# start of Excerpt to read

The continuous growth of the history of economics community outside North America has fostered the formation of history of economics societies in Europe (France, Italy, the UK, et al.), Central and South America, Japan, the Iberian Peninsula, and so on, with their own journals and meetings. While this would appear to be a healthy affirmation of HES’s original mission, in practice it has not been that. The various national societies, with officers drawn almost exclusively from those nations, primarily cultivate the several national traditions and national work in the history of economics. Some of those traditions are critical of mainstream economics. Much of that work is practitioner history. By accepting the idea that history is properly the servant of critique, they oppose the HES mission to promote high-quality historical research. That is, the historical scholarship that emerges is frequently not up to research standards required by history or history of science graduate programs in North America.

The important question that HES must answer now is: How can it re-establish a meaningful role in promoting historical scholarship about economics?

In terms of its founding mission, HES has been and is a failure. HES needs to reaffirm its original mission. Allow me to make some suggestions.

1) I submit that in recent years significant contributions to the history of economics have been produced by non-economists. Historians, historians of science, science studies scholars, philosophers and sociologists of economics, and journalists have reframed tired conversations and themes in the history of economics literature. It is long past time that the history of economics community welcomes such scholarship, and such scholars. HES needs to reach out to other scholarly societies whose members have overlapping interests with historians of economics. Today an individual HES scholar finds it difficult to cross social science borders. HES could help that scholar to cross the border by sponsoring joint activities with other societies to enable scholars outside the economics community to play a more significant role in the history of economics community and the HES.

2) With respect to the annual HES meeting, it needs to be recognized that ever since HES’s founding, all submitted papers to the annual HES meeting are approved to appear somewhere on the annual meeting’s program: this lack of selectivity degrades the meeting’s intellectual value. This is not a secret. With the increased internationalization of the HES annual meeting, conferees now often witness the confused and incommensurable national ideas of the nature of research in history of economics. The HES annual meeting in its current form is an increasingly unsuitable means to exhibit and thus encourage serious historical scholarship and research. Its sessions do not feature, or recognize, high-quality research in the history of economics. To showcase the best research, half of the sessions should be plenaries. Other papers, like student papers and work in progress, can be prepared for poster sessions. The annual conference should be held in North America. Monies to support the two annual conferences and to pay expenses of participants would be provided through current revenues from HES annual dues and the publisher’s payments to HES associated with the Journal of the History of Economic Thought (JHET). The overarching focus of the sessions at the two conferences should be important historical research of professional interest to historians of economics.

# end of Excerpt to read
# start of Extracted records

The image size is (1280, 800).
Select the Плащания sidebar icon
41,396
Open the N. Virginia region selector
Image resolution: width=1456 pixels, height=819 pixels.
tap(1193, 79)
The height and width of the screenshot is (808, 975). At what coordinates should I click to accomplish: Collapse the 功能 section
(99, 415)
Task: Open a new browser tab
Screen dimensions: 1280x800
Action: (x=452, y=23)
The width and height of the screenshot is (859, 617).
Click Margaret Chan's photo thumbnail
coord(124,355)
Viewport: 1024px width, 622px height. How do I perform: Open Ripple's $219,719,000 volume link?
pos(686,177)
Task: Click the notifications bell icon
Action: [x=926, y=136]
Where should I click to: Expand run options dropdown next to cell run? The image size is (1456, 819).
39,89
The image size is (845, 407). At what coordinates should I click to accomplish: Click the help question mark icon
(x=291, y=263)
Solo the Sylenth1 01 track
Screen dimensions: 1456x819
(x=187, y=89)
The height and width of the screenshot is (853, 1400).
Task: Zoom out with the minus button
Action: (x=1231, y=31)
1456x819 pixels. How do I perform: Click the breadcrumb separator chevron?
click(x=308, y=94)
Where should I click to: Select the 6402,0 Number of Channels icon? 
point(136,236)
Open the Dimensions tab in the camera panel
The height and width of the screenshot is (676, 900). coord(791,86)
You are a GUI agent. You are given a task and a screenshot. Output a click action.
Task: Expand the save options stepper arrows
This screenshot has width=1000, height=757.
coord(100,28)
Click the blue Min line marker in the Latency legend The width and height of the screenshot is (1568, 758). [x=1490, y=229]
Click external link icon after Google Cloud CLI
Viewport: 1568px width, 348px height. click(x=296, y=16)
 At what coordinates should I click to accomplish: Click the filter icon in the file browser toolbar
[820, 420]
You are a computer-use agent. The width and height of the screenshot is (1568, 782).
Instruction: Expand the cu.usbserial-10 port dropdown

# end of Extracted records

Reproduce the History of Economics Society text above word for word, from "The important question" up to and including "make some suggestions.".

The important question that HES must answer now is: How can it re-establish a meaningful role in promoting historical scholarship about economics?

In terms of its founding mission, HES has been and is a failure. HES needs to reaffirm its original mission. Allow me to make some suggestions.